El operativo en la provincia del Gualivá, realizado gracias a una denuncia ciudadana y con el apoyo de la Policía Nacional y de Carabineros, permitió el hallazgo de diez individuos de la especie Cuniculus paca, conocidos localmente como borugos o tinajos. Según el reporte oficial, se trata de nueve ejemplares juveniles y un infante que se encontraban en cautiverio. Alejandra Melo, profesional de fauna de la CAR, confirmó que estos animales estaban siendo criados específicamente para abastecer el mercado ilegal de carne de monte, donde cada ejemplar puede alcanzar un valor comercial de hasta 350.000 pesos.
“Gracias a la denuncia anónima de un ciudadano, pudimos llegar al lugar y encontramos en cautiverio 10 borugos, nueve juveniles y un infante, que estaban siendo criados para la comercialización de carne, principalmente para la temporada de Navidad”, indicó Melo.

La situación del borugo es alarmante. Actualmente se encuentra en la Lista Roja de Especies Amenazadas (UICN) debido a la caza indiscriminada y la pérdida de su hábitat. A la presión comercial se suman mitos populares que le atribuyen propiedades sanadoras, incentivando su consumo entre personas con enfermedades bajo la falsa premisa de una supuesta inmunidad ante venenos. No obstante, los expertos advierten que su desaparición rompe el equilibrio del bosque, pues estos roedores son dispersores fundamentales de semillas. Con una tasa de reproducción limitada a solo dos partos por año, la presión de la caza navideña pone a la especie al borde del colapso local.
Paralelamente, en la capital del país, la Dirección Regional Bogotá – La Calera anunció en un comunicado de prensa que está blindando a los Cerros Orientales para impedir la extracción de musgo, líquenes, orquídeas y bromelias. Estas plantas, frecuentemente utilizadas para decorar pesebres, son vitales para la regulación hídrica. La CAR recordó que el musgo actúa como una esponja capaz de absorber hasta 40 veces su peso en agua; extraer un solo kilo de esta especie significa privar al ecosistema de retener 40 litros del recurso hídrico, lo que aumenta la vulnerabilidad ante la erosión y los deslizamientos.

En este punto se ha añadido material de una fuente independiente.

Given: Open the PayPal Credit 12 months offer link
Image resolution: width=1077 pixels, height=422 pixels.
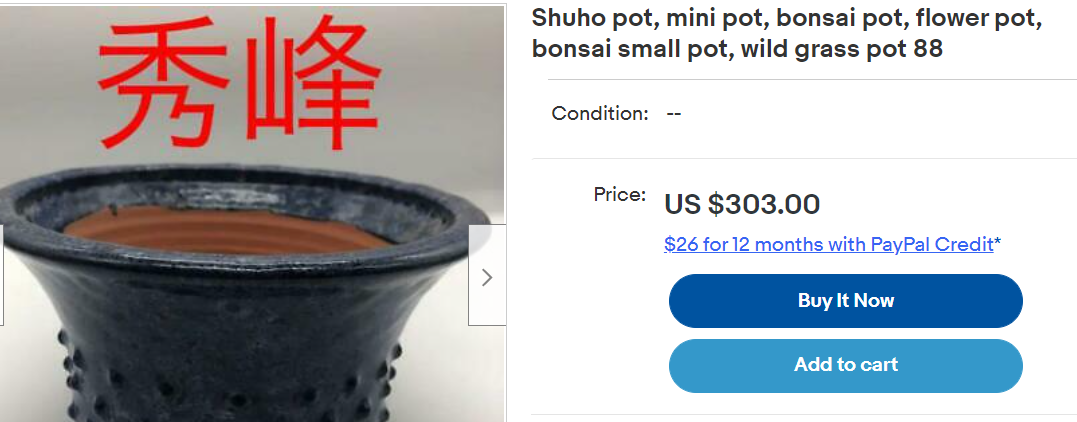Looking at the screenshot, I should [828, 244].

“Que esta Navidad tu adorno no se convierta en destrucción”, escribió Alfred Ballesteros, director general de la Car en X. En el mismo sentido, Yuber Yesid Cárdenas, director regional de la zona, enfatizó que las patrullas en los senderos de los cerros se mantendrán de forma permanente para evitar que la celebración de las novenas se convierta en un sinónimo de daño ambiental.
En la @CAR_Cundi intensificamos nuestras acciones de control en los Cerros Orientales para evitar la extracción ilegal de musgo, orquídeas y bromelias, especies que cumplen un rol vital para el equilibrio de nuestros ecosistemas.
— Alfred Ballesteros Alarcón (@Alfred_Balle) December 16, 2025
El musgo, que absorbe agua como una esponja, es… pic.twitter.com/iZTeeVa69u
La autoridad ambiental fue clara: el aprovechamiento de estas especies vedadas conlleva el decomiso del material y la apertura de procesos sancionatorios. “El compromiso de la Corporación es continuar con estos operativos de control y vigilancia en diferentes puntos de la jurisdicción para poner freno a quienes realicen este tipo de actividades ilegales que generan daño a la naturaleza y que pone en riesgo la riqueza natural de cerros orientales y zonas de páramo”, concluye el comunicado.